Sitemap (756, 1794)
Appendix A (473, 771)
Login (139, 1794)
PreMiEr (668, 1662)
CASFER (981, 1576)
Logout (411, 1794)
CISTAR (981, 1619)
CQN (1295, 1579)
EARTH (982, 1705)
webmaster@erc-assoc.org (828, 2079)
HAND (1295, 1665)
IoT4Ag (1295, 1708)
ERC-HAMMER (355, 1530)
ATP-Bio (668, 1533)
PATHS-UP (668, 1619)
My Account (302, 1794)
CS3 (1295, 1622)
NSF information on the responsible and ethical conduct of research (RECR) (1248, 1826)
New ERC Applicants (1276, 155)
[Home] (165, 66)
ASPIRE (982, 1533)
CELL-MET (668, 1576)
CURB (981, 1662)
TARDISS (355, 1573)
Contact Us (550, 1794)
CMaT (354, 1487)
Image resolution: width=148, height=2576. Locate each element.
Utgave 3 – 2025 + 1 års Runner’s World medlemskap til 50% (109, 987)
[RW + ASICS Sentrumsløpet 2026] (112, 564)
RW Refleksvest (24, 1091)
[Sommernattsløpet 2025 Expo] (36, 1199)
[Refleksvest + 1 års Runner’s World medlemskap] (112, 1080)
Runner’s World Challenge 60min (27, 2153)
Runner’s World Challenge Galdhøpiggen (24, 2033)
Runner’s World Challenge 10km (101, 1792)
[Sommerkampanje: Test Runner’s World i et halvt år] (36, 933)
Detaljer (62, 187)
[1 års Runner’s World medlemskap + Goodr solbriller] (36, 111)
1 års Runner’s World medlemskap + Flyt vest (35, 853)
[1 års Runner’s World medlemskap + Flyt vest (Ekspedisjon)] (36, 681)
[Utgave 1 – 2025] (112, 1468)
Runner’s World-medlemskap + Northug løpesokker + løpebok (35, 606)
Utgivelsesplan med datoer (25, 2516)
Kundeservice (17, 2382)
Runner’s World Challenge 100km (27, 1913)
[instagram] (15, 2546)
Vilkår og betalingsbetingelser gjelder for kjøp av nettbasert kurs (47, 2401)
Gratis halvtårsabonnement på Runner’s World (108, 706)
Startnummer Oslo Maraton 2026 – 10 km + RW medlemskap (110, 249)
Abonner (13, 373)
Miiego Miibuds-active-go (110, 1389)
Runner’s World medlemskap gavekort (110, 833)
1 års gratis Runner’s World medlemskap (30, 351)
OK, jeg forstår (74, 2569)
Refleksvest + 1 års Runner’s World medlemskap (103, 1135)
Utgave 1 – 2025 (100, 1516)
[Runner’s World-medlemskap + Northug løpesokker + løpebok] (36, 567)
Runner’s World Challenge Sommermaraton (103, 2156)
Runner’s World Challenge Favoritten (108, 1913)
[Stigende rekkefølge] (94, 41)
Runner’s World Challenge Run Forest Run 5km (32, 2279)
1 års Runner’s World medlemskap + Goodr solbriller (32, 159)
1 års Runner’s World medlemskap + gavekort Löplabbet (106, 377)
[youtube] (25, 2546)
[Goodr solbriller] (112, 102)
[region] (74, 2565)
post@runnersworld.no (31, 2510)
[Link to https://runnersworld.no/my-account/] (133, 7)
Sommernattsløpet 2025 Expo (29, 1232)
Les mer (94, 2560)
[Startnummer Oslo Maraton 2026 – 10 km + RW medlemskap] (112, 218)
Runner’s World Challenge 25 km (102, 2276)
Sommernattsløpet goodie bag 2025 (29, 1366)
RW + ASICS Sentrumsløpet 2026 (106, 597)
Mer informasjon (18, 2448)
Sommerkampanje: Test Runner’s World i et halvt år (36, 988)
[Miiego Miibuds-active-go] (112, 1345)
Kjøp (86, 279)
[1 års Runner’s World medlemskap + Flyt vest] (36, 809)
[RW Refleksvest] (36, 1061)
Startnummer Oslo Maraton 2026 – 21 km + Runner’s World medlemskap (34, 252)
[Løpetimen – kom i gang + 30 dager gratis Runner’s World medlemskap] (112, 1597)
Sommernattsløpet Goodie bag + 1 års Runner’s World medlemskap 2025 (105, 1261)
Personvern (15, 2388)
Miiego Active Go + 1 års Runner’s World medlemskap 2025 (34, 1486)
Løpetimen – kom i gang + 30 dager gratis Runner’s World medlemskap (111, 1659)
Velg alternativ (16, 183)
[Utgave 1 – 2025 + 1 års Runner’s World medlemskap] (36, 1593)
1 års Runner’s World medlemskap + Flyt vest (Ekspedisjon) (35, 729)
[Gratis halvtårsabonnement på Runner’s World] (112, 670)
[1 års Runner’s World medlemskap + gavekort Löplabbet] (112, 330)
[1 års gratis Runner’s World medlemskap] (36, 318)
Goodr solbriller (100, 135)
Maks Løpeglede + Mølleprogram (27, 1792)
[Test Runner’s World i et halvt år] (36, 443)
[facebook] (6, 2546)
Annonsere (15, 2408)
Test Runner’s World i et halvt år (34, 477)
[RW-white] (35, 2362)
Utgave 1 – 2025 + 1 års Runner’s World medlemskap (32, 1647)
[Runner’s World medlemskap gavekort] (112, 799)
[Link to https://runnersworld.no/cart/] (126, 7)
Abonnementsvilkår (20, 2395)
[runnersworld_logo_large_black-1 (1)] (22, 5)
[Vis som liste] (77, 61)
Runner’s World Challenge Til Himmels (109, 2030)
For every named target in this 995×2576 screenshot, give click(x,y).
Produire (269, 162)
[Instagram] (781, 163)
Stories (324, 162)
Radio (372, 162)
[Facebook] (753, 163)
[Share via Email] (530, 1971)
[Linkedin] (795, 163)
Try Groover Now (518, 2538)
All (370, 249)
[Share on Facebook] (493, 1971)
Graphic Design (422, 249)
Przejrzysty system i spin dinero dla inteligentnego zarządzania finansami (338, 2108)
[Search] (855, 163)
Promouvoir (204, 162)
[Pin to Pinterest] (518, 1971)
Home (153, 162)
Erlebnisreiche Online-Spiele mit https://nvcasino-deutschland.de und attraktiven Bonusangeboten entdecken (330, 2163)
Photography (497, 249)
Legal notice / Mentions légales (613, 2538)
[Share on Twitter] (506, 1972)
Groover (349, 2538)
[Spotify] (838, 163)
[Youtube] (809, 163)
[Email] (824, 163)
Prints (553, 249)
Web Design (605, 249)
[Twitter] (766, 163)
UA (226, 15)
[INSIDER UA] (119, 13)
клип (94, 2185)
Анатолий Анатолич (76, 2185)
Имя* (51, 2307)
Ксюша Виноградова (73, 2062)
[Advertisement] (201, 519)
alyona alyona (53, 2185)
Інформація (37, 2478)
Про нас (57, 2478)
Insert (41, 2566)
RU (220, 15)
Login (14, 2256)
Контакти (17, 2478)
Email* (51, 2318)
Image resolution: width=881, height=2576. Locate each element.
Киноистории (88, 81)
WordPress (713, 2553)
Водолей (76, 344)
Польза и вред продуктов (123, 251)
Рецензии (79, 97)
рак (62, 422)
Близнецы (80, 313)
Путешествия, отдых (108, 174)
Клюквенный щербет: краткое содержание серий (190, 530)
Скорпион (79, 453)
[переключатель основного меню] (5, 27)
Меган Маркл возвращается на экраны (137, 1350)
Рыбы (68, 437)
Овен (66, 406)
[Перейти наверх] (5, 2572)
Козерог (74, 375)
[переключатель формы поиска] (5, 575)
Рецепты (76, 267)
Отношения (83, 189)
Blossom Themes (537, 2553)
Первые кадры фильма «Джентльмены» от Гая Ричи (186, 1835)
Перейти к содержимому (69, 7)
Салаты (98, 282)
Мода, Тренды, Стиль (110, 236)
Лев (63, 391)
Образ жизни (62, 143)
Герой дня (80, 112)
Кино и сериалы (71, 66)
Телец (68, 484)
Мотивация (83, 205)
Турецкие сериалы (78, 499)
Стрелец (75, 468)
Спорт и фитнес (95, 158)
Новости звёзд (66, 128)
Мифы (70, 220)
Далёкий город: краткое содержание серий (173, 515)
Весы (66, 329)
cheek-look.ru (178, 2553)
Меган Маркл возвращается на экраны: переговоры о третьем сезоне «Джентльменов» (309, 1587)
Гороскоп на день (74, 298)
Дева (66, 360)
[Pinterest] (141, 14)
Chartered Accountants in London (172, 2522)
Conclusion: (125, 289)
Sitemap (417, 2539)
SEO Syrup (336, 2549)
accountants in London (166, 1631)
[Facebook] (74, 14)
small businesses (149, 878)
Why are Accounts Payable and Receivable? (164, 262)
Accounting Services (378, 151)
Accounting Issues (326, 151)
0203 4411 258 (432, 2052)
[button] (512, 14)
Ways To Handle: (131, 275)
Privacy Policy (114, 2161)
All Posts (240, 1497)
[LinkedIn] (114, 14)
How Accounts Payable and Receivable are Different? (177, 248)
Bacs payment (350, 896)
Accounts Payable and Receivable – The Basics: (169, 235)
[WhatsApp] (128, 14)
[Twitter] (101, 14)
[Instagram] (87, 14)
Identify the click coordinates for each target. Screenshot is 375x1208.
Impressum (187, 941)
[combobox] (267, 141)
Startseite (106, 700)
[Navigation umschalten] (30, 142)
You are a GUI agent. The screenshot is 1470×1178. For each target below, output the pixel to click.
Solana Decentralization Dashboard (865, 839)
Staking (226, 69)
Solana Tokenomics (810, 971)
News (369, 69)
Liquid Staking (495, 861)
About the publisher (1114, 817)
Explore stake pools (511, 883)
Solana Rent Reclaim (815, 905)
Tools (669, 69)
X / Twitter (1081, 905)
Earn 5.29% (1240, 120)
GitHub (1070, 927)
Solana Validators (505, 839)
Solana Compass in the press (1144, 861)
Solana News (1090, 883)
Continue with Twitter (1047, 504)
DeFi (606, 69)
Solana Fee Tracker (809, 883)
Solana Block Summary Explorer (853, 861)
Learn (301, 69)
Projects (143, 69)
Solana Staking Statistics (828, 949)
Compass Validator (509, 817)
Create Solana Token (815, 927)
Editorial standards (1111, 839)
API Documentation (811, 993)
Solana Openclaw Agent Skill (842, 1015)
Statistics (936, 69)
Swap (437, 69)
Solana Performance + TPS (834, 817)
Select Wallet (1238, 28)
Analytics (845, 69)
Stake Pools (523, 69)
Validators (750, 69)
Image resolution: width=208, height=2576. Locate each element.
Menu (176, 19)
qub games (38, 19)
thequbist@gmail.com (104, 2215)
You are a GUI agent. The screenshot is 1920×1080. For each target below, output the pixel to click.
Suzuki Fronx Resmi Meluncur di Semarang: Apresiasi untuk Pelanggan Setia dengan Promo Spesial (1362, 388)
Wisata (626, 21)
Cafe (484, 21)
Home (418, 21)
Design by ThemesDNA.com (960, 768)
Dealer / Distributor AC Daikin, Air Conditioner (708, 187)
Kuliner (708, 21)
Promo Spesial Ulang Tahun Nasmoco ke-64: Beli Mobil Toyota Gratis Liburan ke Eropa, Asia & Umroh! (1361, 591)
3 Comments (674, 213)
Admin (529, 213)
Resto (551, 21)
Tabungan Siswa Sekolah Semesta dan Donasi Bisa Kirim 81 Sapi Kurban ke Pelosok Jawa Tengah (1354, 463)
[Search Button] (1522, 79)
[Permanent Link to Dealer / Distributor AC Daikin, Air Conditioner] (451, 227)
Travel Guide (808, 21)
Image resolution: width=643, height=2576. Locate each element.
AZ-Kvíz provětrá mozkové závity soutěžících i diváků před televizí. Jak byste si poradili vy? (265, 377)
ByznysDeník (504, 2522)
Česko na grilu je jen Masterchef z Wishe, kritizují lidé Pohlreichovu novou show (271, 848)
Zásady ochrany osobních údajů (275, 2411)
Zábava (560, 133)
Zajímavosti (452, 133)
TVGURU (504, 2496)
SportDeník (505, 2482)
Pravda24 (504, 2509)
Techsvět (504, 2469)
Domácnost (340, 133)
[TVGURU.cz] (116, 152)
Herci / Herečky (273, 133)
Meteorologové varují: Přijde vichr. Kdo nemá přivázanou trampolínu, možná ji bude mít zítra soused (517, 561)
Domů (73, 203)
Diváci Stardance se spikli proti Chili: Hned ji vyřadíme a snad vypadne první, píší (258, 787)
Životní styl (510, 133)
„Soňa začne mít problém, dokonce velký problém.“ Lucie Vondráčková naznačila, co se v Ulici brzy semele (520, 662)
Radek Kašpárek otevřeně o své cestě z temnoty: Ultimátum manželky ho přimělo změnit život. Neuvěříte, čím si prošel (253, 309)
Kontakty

****************************************

## Task item
Reproduce the entries exactly, but only from their first line to the line holding "[Utgave 1 – 2025] (112, 1468)", with that last line kept.

## Exercise response
Sitemap (756, 1794)
Appendix A (473, 771)
Login (139, 1794)
PreMiEr (668, 1662)
CASFER (981, 1576)
Logout (411, 1794)
CISTAR (981, 1619)
CQN (1295, 1579)
EARTH (982, 1705)
webmaster@erc-assoc.org (828, 2079)
HAND (1295, 1665)
IoT4Ag (1295, 1708)
ERC-HAMMER (355, 1530)
ATP-Bio (668, 1533)
PATHS-UP (668, 1619)
My Account (302, 1794)
CS3 (1295, 1622)
NSF information on the responsible and ethical conduct of research (RECR) (1248, 1826)
New ERC Applicants (1276, 155)
[Home] (165, 66)
ASPIRE (982, 1533)
CELL-MET (668, 1576)
CURB (981, 1662)
TARDISS (355, 1573)
Contact Us (550, 1794)
CMaT (354, 1487)
Image resolution: width=148, height=2576. Locate each element.
Utgave 3 – 2025 + 1 års Runner’s World medlemskap til 50% (109, 987)
[RW + ASICS Sentrumsløpet 2026] (112, 564)
RW Refleksvest (24, 1091)
[Sommernattsløpet 2025 Expo] (36, 1199)
[Refleksvest + 1 års Runner’s World medlemskap] (112, 1080)
Runner’s World Challenge 60min (27, 2153)
Runner’s World Challenge Galdhøpiggen (24, 2033)
Runner’s World Challenge 10km (101, 1792)
[Sommerkampanje: Test Runner’s World i et halvt år] (36, 933)
Detaljer (62, 187)
[1 års Runner’s World medlemskap + Goodr solbriller] (36, 111)
1 års Runner’s World medlemskap + Flyt vest (35, 853)
[1 års Runner’s World medlemskap + Flyt vest (Ekspedisjon)] (36, 681)
[Utgave 1 – 2025] (112, 1468)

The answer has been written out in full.